__The task__
Translate this sentence from the budgeting text into Spanish: "KPIs help to evaluate the overall performance of the business."

Adverse variances prompt investigation into what has gone wrong. They may suggest:

  • unrealistic budgeting; budget data may need to be revised or flexed
  • a failure with part of the process (e.g. missed targets by sales force); this needs immediate management attention
  • a change in the external environment (e.g. a new competitor); this might require a counter-attack with an increased marketing budget.

Favourable variances represent good news but should not be ignored. Instead, they may carry an opportunity perhaps a new market is emerging or a competitor has withdrawn? Either way, managers are responsible for their budget variances and would need to report on outcomes and propose action to their own manager.

Budgets use resources so they are closely linked with key performance indicators (KPIs). KPIs help to evaluate the overall performance of the business. Davis Service Group’s KPIs include measurement of:

  • organic revenue growth (i.e. sales growth excluding acquisitions)
  • operational throughput (e.g. tonnage of linen processed)
  • management retention rate (i.e. keeping experienced staff in the company)
  • health and safety records (e.g. major incident injury rate)
  • environmental performance (e.g. water and energy consumption).

As with the budget, action is prompted through variance from the KPI. For example, if a plant’s environmental performance has worsened, does it require additional investment in equipment? If health and safety incidents have increased, do employees need more training?

The benefits and drawbacks of budgeting

There are many advantages to using budgets. They:

  • provide a method of allocating and using resources within the organisation
  • help to monitor and control operations
  • promote forward thinking
  • show employees an overall picture of the direction of the organisation which can motivate staff
  • help to co-ordinate different departments and align them towards shared objectives
  • provide a framework for delegation.

Stored dataset items

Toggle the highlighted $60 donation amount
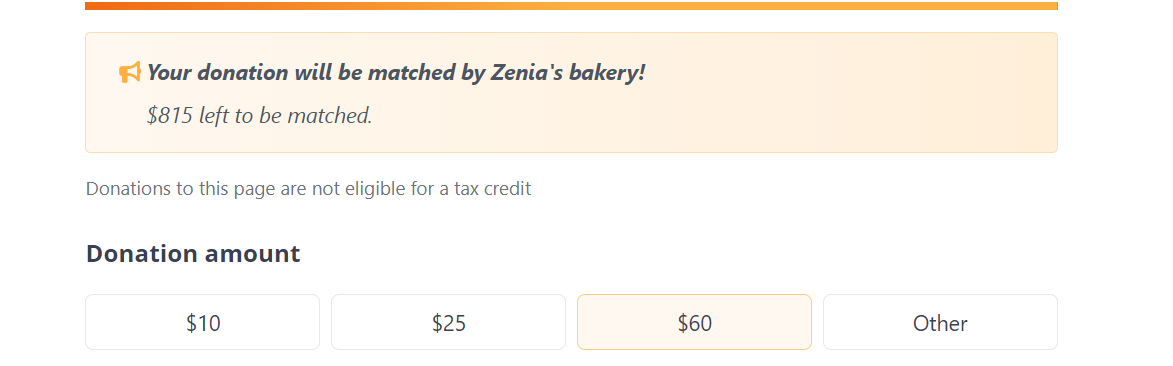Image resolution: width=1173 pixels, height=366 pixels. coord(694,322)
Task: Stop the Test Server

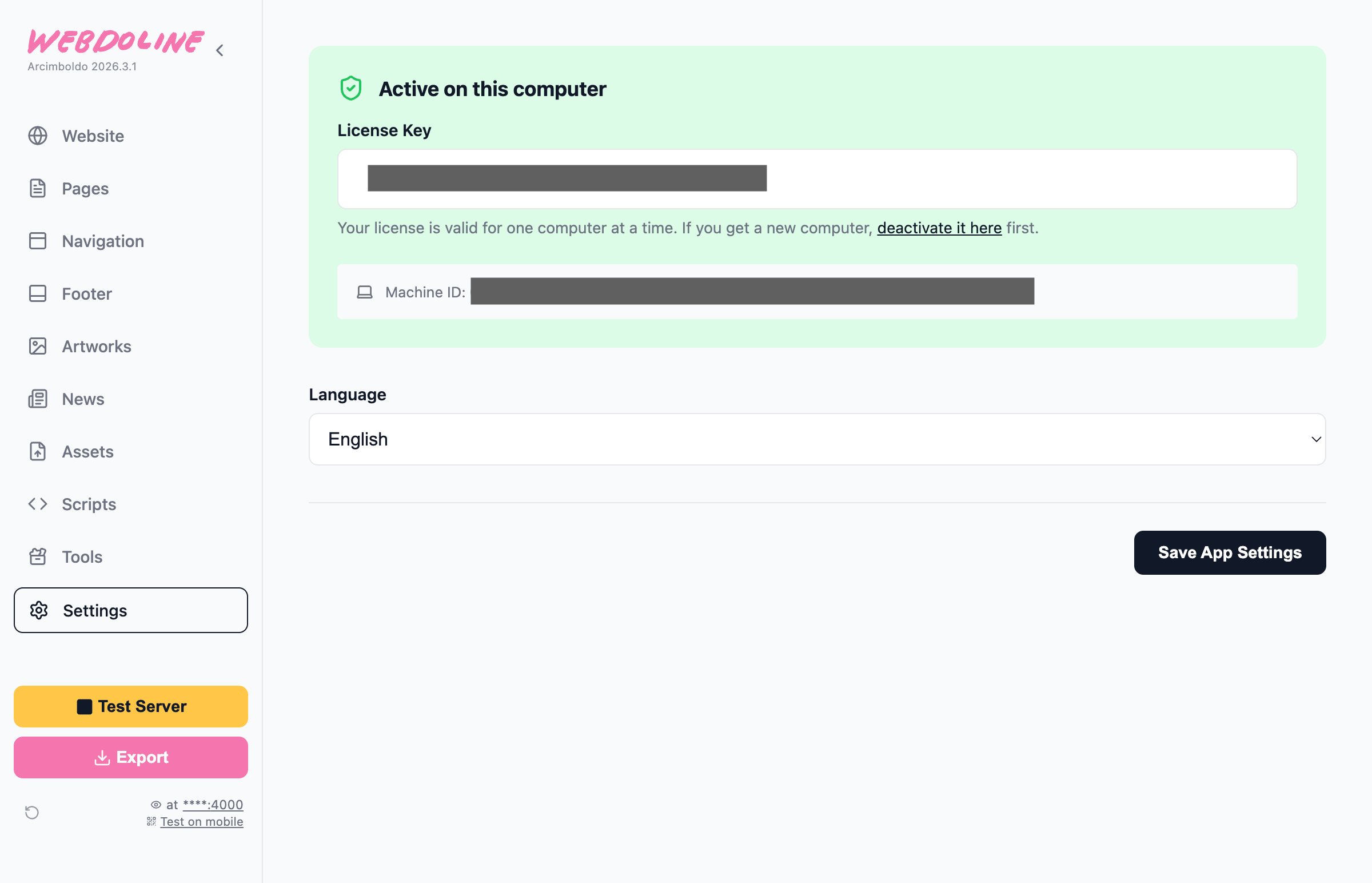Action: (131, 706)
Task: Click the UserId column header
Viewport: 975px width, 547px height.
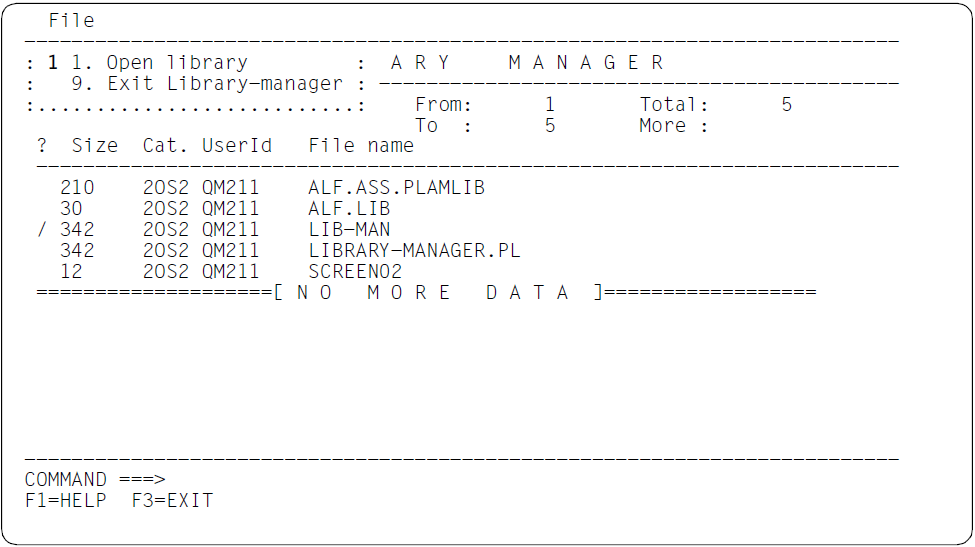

__Result__
Los KPI ayudan a evaluar el rendimiento general de la empresa.